--- START Provided data ---
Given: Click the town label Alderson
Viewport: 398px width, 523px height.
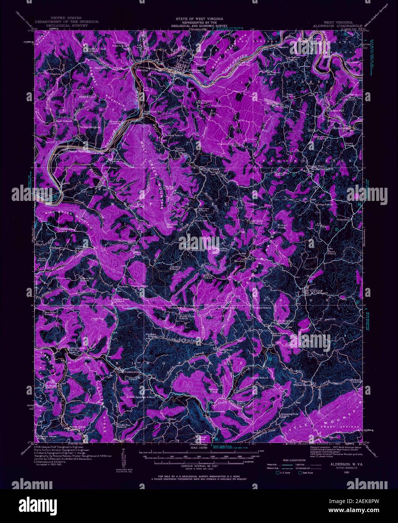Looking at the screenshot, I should click(195, 70).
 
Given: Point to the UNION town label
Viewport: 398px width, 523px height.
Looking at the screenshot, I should click(313, 290).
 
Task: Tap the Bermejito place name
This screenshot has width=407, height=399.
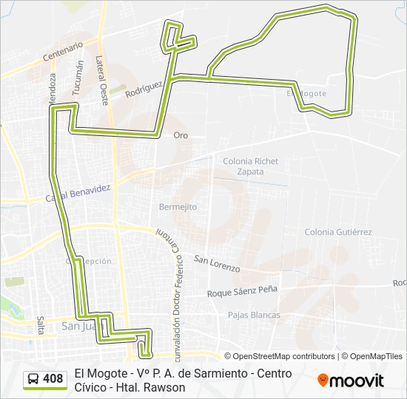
--- END Provided data ---
■ **Set task**
Could you format the data above as a JSON list of strings, one string per line, with blank lines skipped and the pictures left out?

■ **Result of this task**
[
  "Given: Click the town label Alderson",
  "Viewport: 398px width, 523px height.",
  "Looking at the screenshot, I should click(195, 70).",
  "Given: Point to the UNION town label",
  "Viewport: 398px width, 523px height.",
  "Looking at the screenshot, I should click(313, 290).",
  "Task: Tap the Bermejito place name",
  "This screenshot has width=407, height=399."
]